いざ行かんR.P.G世界! 最強データでニューゲーム
灰野 降
第1話チュートリアルバトル
チュートリアルバトルは宇宙空間のような奇妙な背景をしている。
方眼紙のような緑の罫線で描かれたサイバーな大地が黒い空間に広がっている。
「確認、と」
コマンドを選ぶと一瞬の暗転の後、少年の姿はそこにあった。
相手は「魔獣ベヒモス」。
律儀にそこで待っていたのか、急に呼び出されて怒っているのか。
引き絞るように体を撓(たわ)めると、「ゴアアアアッ!」と鋭い牙の生えた口を開き、凄まじい音量の咆哮を上げて少年を威嚇する。
少年が感じたのはビリビリと震える、全身を砕かれるような衝撃。どぎつい不意討ち。
キィィーン……。
耳が馬鹿になった。
吐き気がする。
ゲームにこんな先制仕様ないだろ、と悪態を吐く。クラクラして視界がまともに見えない。
小山のような巨体に絡みつく凶悪な顔にそぐわない純白の毛を靡かせながら、ベヒモスはいきなり行動不能に陥った少年に凄まじい速度で突っ込む。

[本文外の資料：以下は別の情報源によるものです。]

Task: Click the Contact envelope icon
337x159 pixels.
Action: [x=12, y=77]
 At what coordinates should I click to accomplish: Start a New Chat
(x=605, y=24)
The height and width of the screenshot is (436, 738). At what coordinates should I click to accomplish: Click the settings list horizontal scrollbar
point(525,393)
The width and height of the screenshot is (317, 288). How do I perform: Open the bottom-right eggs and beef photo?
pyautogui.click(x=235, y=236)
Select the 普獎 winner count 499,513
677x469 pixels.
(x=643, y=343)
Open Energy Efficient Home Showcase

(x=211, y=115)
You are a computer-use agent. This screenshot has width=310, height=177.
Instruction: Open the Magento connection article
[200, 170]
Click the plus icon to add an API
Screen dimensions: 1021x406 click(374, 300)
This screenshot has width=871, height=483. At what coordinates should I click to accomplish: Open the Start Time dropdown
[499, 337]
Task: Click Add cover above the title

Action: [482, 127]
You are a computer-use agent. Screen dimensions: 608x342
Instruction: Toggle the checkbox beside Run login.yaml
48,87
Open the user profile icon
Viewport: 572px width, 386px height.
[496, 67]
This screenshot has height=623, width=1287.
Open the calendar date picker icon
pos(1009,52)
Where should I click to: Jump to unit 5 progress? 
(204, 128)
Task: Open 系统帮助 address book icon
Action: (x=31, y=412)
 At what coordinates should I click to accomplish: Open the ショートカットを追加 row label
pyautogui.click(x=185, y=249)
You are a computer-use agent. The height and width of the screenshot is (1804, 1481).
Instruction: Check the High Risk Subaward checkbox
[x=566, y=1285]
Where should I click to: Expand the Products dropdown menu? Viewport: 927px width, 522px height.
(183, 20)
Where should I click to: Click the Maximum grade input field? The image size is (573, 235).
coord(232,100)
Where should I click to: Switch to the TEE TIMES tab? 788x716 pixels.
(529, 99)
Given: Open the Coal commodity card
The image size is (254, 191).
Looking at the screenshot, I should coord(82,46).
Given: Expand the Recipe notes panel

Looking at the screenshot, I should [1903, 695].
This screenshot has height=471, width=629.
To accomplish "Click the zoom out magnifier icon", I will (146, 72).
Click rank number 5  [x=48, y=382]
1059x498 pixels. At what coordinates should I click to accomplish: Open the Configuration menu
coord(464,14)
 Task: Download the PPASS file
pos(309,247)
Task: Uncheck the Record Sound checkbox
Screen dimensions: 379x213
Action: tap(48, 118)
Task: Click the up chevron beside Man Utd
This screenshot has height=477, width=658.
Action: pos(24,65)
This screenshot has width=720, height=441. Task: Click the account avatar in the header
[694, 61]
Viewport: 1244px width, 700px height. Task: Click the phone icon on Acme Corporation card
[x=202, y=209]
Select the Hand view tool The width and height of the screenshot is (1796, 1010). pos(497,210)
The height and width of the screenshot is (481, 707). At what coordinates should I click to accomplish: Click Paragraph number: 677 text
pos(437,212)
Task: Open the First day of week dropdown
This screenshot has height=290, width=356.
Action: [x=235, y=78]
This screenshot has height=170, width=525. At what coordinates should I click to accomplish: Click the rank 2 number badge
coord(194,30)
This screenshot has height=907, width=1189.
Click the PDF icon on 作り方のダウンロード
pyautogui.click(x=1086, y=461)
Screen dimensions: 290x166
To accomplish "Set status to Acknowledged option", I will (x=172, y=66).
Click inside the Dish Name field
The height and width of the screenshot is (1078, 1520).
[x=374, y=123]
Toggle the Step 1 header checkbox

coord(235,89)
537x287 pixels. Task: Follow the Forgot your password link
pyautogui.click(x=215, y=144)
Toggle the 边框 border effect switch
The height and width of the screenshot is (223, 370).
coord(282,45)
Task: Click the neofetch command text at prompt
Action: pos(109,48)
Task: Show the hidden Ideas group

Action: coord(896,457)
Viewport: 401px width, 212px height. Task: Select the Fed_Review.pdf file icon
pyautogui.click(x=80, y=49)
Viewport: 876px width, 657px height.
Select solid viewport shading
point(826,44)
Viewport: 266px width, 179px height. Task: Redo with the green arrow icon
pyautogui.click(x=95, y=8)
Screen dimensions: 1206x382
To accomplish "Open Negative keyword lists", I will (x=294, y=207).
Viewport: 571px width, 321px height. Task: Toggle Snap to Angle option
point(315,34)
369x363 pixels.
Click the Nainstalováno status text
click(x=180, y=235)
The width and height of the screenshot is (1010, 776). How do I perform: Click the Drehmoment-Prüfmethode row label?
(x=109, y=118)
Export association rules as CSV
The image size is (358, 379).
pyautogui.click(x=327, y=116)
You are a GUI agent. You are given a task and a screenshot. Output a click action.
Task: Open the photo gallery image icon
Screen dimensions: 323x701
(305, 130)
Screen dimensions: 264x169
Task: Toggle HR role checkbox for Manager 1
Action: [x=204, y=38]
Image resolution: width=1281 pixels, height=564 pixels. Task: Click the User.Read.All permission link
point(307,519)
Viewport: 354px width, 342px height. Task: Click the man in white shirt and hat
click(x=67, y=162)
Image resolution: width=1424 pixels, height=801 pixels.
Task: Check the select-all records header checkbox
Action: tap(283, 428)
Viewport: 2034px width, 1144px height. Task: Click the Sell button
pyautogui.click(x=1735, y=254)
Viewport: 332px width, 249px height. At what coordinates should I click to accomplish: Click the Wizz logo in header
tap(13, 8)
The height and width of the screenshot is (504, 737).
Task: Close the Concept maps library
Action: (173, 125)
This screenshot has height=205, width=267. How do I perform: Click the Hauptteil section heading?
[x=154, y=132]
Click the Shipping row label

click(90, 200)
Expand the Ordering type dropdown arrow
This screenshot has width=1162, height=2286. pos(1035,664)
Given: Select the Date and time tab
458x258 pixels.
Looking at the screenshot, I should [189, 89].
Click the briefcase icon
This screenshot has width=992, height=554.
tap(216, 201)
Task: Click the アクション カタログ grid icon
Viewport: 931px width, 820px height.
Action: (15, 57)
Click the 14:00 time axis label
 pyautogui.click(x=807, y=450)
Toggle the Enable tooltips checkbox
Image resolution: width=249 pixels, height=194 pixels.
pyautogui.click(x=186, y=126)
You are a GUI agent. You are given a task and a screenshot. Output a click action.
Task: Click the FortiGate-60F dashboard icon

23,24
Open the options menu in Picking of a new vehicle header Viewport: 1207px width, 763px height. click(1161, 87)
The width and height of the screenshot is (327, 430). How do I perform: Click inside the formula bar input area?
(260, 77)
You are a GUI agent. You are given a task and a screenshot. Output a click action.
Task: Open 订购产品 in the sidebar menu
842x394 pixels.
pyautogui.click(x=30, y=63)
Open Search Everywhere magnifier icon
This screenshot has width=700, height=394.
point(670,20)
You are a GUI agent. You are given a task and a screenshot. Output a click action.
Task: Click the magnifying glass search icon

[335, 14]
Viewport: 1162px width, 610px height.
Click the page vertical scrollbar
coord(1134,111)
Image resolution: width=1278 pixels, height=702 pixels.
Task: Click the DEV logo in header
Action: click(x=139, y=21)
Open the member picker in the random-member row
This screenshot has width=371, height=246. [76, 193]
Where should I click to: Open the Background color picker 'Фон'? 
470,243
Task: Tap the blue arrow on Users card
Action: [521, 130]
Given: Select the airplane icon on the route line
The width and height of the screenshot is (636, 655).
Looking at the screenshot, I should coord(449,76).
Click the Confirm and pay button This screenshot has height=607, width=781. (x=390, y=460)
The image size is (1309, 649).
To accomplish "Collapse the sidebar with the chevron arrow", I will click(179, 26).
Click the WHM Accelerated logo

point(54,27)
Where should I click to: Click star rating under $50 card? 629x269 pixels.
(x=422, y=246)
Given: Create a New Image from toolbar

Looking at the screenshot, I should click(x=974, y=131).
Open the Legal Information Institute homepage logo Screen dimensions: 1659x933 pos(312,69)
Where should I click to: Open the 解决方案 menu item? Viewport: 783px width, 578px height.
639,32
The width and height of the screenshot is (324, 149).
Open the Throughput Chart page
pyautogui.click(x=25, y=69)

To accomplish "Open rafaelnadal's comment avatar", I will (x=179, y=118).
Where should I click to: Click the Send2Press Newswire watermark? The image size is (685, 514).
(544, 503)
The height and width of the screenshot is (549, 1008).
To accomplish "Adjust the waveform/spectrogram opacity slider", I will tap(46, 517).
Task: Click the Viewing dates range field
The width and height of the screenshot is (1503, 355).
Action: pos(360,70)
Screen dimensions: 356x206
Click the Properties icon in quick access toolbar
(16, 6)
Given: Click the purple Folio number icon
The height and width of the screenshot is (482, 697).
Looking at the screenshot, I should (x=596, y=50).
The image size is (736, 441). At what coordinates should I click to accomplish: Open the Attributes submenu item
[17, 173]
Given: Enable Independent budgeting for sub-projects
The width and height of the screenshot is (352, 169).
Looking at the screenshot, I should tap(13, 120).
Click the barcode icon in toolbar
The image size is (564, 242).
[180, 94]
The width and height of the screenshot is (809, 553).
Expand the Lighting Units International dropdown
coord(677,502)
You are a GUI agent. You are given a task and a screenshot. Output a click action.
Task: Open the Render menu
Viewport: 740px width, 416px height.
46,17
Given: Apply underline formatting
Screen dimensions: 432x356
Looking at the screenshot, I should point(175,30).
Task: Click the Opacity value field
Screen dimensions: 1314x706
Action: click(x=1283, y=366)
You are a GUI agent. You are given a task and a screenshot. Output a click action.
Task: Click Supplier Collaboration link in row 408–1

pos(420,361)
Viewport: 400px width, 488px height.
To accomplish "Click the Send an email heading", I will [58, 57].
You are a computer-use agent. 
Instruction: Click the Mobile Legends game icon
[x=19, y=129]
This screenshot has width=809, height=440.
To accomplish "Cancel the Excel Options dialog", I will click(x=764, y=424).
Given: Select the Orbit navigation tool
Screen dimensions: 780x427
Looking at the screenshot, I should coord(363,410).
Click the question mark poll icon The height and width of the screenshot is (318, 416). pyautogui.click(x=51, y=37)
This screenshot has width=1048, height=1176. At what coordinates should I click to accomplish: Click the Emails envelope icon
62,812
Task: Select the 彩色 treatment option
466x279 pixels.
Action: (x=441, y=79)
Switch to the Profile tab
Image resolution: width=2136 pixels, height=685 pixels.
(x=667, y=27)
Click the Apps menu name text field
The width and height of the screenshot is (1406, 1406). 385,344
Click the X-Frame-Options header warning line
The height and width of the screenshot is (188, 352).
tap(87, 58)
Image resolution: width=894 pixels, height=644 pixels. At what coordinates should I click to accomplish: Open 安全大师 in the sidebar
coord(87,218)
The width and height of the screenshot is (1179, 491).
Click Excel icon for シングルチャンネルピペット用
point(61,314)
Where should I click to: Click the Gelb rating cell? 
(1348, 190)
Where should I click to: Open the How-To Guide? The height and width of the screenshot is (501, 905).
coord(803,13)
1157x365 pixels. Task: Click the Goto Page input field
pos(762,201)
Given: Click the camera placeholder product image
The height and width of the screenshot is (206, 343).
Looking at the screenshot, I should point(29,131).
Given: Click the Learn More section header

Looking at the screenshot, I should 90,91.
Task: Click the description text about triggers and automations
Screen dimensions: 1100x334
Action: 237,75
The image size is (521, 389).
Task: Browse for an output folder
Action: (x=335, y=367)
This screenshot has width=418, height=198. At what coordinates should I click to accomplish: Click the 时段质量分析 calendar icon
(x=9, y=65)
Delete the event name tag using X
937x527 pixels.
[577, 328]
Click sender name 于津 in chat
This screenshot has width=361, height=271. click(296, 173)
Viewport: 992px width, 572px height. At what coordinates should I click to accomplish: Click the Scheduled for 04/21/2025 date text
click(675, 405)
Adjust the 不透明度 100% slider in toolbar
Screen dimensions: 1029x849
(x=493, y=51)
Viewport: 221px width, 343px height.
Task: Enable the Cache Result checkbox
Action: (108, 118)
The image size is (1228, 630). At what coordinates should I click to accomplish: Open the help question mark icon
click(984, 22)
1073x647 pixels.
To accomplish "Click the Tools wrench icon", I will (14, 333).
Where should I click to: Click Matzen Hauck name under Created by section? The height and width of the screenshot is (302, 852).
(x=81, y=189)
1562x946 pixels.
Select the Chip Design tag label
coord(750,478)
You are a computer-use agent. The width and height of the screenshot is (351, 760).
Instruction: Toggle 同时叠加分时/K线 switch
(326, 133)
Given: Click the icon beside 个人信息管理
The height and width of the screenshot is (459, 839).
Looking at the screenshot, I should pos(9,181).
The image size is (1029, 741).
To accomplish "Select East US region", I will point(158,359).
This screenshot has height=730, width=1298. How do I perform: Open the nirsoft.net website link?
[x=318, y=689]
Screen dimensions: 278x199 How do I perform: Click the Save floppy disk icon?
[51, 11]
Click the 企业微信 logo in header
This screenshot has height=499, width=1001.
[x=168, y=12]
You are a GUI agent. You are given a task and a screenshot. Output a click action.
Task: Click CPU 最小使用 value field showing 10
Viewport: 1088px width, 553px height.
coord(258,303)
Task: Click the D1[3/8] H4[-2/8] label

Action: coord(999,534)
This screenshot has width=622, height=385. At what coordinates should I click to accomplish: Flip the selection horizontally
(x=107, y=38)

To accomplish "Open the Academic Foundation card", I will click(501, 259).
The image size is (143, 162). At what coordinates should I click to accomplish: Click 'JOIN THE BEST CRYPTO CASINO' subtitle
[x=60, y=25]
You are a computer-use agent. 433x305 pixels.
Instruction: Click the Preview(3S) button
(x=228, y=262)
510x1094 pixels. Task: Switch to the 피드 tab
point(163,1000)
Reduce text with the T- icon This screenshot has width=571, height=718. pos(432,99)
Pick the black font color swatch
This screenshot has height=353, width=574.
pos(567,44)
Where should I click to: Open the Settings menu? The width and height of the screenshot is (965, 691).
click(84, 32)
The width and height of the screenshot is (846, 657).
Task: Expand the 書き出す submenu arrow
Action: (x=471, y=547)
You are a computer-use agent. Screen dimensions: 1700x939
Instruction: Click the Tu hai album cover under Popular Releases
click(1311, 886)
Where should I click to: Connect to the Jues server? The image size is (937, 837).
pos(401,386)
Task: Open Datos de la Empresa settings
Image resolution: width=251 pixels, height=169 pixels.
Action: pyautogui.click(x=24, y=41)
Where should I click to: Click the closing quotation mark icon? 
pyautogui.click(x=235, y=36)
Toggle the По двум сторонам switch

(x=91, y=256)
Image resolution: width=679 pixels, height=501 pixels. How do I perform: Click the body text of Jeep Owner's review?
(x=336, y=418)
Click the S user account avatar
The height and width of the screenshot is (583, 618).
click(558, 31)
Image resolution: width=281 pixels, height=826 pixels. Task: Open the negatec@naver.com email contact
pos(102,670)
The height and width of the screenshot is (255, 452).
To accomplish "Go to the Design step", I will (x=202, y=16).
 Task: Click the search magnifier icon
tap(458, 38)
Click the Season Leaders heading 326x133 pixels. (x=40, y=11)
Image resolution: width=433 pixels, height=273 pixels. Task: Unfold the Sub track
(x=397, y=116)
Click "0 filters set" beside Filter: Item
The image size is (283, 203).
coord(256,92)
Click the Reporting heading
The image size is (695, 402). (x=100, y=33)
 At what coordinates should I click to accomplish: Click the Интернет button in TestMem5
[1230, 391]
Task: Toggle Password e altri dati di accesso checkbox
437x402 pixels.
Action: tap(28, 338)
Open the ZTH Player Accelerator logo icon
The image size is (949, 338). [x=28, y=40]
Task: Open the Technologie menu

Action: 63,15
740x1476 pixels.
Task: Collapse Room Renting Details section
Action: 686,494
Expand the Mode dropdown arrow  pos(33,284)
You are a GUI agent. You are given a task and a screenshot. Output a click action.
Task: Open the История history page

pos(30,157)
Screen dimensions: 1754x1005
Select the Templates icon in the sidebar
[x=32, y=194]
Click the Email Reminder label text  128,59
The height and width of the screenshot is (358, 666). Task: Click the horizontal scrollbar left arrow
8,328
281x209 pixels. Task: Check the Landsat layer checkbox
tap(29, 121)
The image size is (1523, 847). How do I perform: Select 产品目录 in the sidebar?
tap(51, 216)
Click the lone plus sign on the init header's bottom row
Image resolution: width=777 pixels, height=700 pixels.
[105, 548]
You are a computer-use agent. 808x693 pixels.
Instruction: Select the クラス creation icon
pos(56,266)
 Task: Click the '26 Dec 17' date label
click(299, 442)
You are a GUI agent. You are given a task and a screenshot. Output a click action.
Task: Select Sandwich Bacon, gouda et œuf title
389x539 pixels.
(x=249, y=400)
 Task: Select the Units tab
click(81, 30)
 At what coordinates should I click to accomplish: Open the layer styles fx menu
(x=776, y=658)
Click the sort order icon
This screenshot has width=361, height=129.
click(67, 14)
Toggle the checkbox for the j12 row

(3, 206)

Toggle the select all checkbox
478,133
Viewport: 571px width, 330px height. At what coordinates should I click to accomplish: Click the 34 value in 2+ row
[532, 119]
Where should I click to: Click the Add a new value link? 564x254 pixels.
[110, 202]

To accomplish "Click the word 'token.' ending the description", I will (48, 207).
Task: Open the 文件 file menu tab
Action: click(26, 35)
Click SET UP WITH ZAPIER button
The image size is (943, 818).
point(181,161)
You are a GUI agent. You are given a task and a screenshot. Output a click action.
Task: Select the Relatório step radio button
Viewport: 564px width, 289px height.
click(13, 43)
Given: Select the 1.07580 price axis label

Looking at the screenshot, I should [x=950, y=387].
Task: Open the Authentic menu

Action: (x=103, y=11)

地響きでそれを感じた少年はすぐにウィンドウを開く。別に最初は一撃貰って体感しても構わないが、やるまでもないだろう。絶対アウトだ。
視界が暗くなっていく。
意識がブラックアウトしかける。
――選ぶ。
魔獣が最初何を考えたかは分からない。
突進で跳ね飛ばそうとしたのかもしれないし、そのまま噛み砕いてしまおうとしたのかもしれない。
ただベヒモスは衝突する寸前、動きを変えた。
象よりも太い、虎のような凶暴さを感じさせる前足を使ってブレーキをかけると、その勢いを乗せ、両後ろ足で立ち上がり片方の前足を振り上げる。
赤黒い筋肉質の肌に純白の毛。
そこから伸びる鋼鉄のような質量を持つ爪。
超重量のギロチン。
己の咆哮だけで風前の灯になるようなちっぽけな存在と侮っていたベヒモスだったが、衝突の寸前に動きを変えたのは判断を間違えたとすぐに悟ったがゆえ。
わずかな違和感。
意外にも知能の高い魔獣なのだ、ベヒモスは。
ただ狩るべき相手が来たと思い突っ込んだが、寸前で何かの気配を感じ、より強力で破壊力の高い爪攻撃へ転じた。
切り裂く。
もしくは叩き潰す。
そういう思惑を裏切り、矮小な存在は意外な感触を持ってベヒモスの破壊の力を全て受け止める。
ガンッ、とかゴン、とか。
パシッ、だったかもしれない。
とにかくベヒモスはやはり己の勘は正しかったとすぐに悟り、飛び退る。
巨体にそぐわぬ跳躍は全身の筋繊維がどれだけ並外れているかの証。
そんな存在が警戒していた。
口元に微かな笑みを浮かべ、片手だけで己の全体重と自慢の爪を受け止めた人間の姿を。
こちらを値踏みするかのような目を。
縦に割れた金色の瞳。
人間ではない。
人型の何か。
ベヒモスは再び咆哮する。
(こういう感覚なのか。これが……)
竜人への変化。ザワザワと頭髪が疼き、何かに侵食されていくような感覚。
力が漲るのは一瞬だった。
五感が一瞬でクリアになり、ベヒモスが今まさにその凶暴な爪を振るわんとしている事を認識した。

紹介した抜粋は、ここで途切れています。